START DATA SHOWN

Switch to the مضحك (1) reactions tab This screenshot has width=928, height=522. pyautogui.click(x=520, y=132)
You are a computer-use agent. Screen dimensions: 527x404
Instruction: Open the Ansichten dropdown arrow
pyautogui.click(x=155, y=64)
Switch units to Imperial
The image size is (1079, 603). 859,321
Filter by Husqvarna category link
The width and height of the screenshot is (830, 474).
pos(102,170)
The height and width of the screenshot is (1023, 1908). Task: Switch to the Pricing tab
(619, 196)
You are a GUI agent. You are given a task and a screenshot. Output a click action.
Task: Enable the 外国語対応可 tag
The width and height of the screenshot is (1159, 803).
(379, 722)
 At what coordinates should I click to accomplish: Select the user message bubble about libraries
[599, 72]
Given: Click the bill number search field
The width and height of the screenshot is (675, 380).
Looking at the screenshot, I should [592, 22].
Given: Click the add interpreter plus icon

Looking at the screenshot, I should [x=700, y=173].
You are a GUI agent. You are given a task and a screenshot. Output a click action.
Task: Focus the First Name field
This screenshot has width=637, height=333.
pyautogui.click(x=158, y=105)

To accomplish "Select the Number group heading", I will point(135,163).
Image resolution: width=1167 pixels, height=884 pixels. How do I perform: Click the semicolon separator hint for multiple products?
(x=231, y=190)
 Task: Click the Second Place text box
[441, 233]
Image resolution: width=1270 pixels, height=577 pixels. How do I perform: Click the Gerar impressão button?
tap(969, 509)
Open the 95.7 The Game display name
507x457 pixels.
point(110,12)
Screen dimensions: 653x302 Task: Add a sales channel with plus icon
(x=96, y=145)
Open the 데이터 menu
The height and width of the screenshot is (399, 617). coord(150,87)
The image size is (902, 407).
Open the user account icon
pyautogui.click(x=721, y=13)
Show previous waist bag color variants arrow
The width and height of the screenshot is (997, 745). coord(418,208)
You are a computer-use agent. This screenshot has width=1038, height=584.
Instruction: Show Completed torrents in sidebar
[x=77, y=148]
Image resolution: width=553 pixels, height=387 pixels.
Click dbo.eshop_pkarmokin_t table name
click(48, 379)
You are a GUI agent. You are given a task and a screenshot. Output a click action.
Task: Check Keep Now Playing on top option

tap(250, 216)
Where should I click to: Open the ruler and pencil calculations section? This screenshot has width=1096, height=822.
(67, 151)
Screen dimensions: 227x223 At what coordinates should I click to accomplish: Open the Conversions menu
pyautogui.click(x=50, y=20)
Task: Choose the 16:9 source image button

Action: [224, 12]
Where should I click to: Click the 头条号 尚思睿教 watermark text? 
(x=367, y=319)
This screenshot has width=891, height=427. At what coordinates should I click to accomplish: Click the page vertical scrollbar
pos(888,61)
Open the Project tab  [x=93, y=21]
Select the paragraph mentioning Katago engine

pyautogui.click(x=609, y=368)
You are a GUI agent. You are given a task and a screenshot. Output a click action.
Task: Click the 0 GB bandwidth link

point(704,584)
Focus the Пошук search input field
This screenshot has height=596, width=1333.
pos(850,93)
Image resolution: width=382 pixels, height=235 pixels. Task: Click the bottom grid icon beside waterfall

END DATA SHOWN

> [EXERCISE AIM]: Copy the data exactly as it was presented.

> [WRITTEN RESPONSE]:
Switch to the مضحك (1) reactions tab This screenshot has width=928, height=522. pyautogui.click(x=520, y=132)
You are a computer-use agent. Screen dimensions: 527x404
Instruction: Open the Ansichten dropdown arrow
pyautogui.click(x=155, y=64)
Switch units to Imperial
The image size is (1079, 603). 859,321
Filter by Husqvarna category link
The width and height of the screenshot is (830, 474).
pos(102,170)
The height and width of the screenshot is (1023, 1908). Task: Switch to the Pricing tab
(619, 196)
You are a GUI agent. You are given a task and a screenshot. Output a click action.
Task: Enable the 外国語対応可 tag
The width and height of the screenshot is (1159, 803).
(379, 722)
 At what coordinates should I click to accomplish: Select the user message bubble about libraries
[599, 72]
Given: Click the bill number search field
The width and height of the screenshot is (675, 380).
Looking at the screenshot, I should [592, 22].
Given: Click the add interpreter plus icon

Looking at the screenshot, I should [x=700, y=173].
You are a GUI agent. You are given a task and a screenshot. Output a click action.
Task: Focus the First Name field
This screenshot has width=637, height=333.
pyautogui.click(x=158, y=105)

To accomplish "Select the Number group heading", I will point(135,163).
Image resolution: width=1167 pixels, height=884 pixels. How do I perform: Click the semicolon separator hint for multiple products?
(x=231, y=190)
 Task: Click the Second Place text box
[441, 233]
Image resolution: width=1270 pixels, height=577 pixels. How do I perform: Click the Gerar impressão button?
tap(969, 509)
Open the 95.7 The Game display name
507x457 pixels.
point(110,12)
Screen dimensions: 653x302 Task: Add a sales channel with plus icon
(x=96, y=145)
Open the 데이터 menu
The height and width of the screenshot is (399, 617). coord(150,87)
The image size is (902, 407).
Open the user account icon
pyautogui.click(x=721, y=13)
Show previous waist bag color variants arrow
The width and height of the screenshot is (997, 745). coord(418,208)
You are a computer-use agent. This screenshot has width=1038, height=584.
Instruction: Show Completed torrents in sidebar
[x=77, y=148]
Image resolution: width=553 pixels, height=387 pixels.
Click dbo.eshop_pkarmokin_t table name
click(48, 379)
You are a GUI agent. You are given a task and a screenshot. Output a click action.
Task: Check Keep Now Playing on top option

tap(250, 216)
Where should I click to: Open the ruler and pencil calculations section? This screenshot has width=1096, height=822.
(67, 151)
Screen dimensions: 227x223 At what coordinates should I click to accomplish: Open the Conversions menu
pyautogui.click(x=50, y=20)
Task: Choose the 16:9 source image button

Action: [224, 12]
Where should I click to: Click the 头条号 尚思睿教 watermark text? 
(x=367, y=319)
This screenshot has width=891, height=427. At what coordinates should I click to accomplish: Click the page vertical scrollbar
pos(888,61)
Open the Project tab  [x=93, y=21]
Select the paragraph mentioning Katago engine

pyautogui.click(x=609, y=368)
You are a GUI agent. You are given a task and a screenshot. Output a click action.
Task: Click the 0 GB bandwidth link

point(704,584)
Focus the Пошук search input field
This screenshot has height=596, width=1333.
pos(850,93)
Image resolution: width=382 pixels, height=235 pixels. Task: Click the bottom grid icon beside waterfall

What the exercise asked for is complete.